+++ Entries shown

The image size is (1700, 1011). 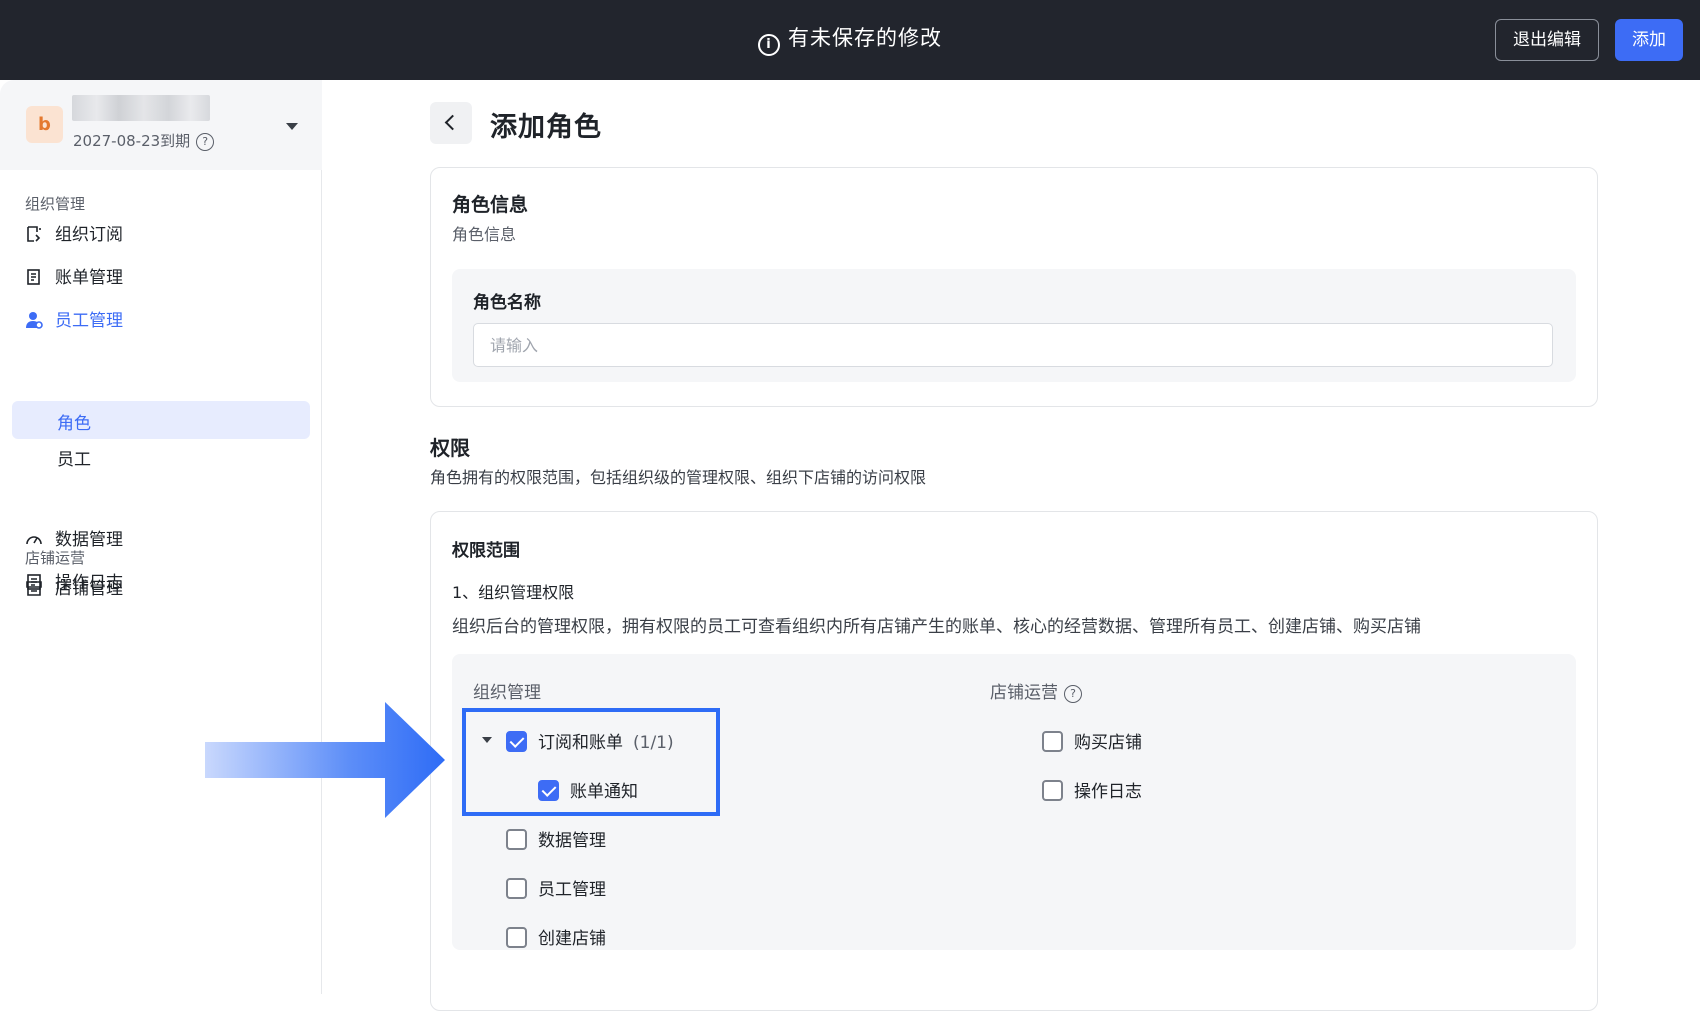 What do you see at coordinates (556, 888) in the screenshot?
I see `perm-staff-management: 员工管理` at bounding box center [556, 888].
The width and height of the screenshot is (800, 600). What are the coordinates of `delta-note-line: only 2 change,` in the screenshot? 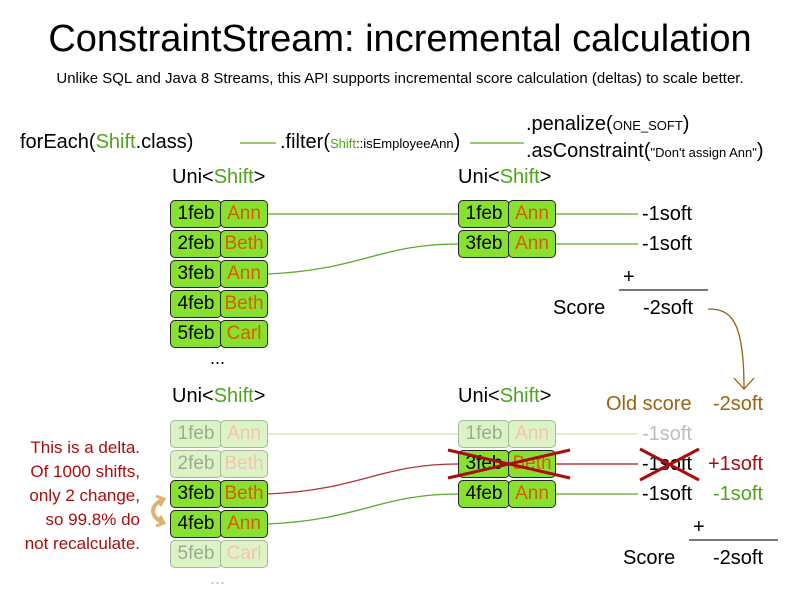 It's located at (84, 496).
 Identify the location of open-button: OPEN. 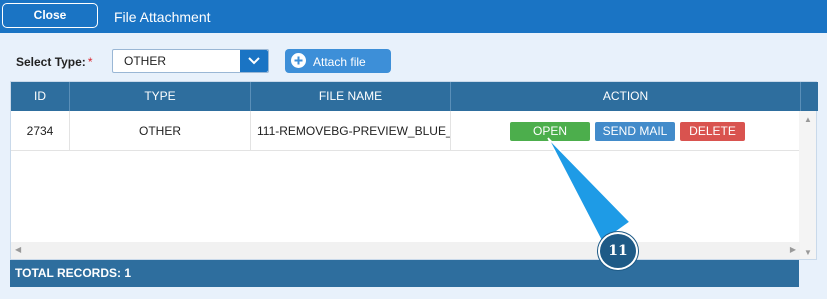
(550, 132).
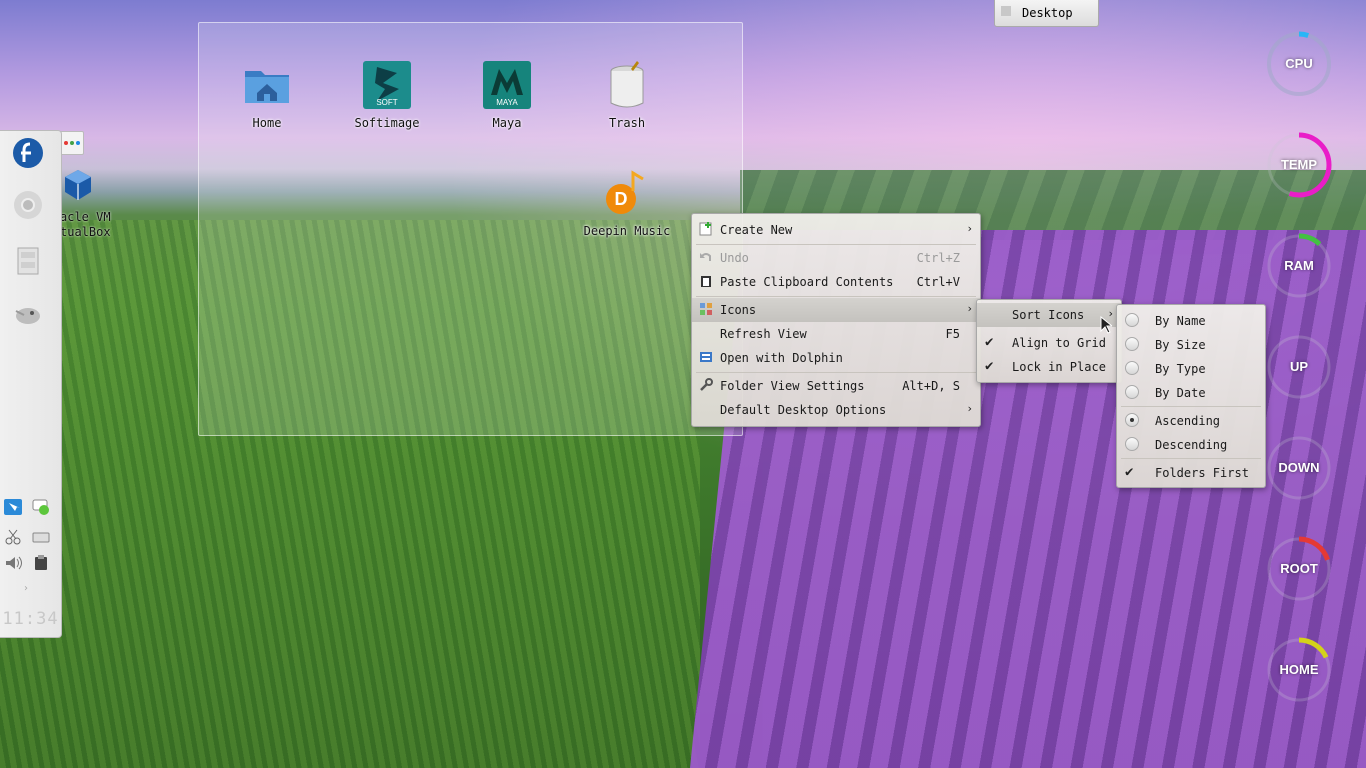 Image resolution: width=1366 pixels, height=768 pixels. I want to click on icon-label: Home, so click(267, 123).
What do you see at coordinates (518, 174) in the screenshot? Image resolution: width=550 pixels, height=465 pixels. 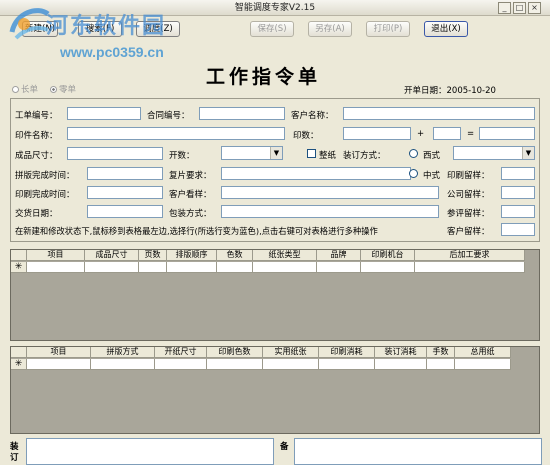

++++++

Your assignment:
Reproduce everything in the entries from the line containing "Identify the location of open-button: OPEN." down through the end of the entries, word for word and with the pictures left out.

Exercise answer:
 Identify the location of open-button: OPEN. 
(550, 132).
 Image resolution: width=1366 pixels, height=768 pixels. I want to click on icon-label: Home, so click(267, 123).
What do you see at coordinates (518, 174) in the screenshot? Image resolution: width=550 pixels, height=465 pixels. 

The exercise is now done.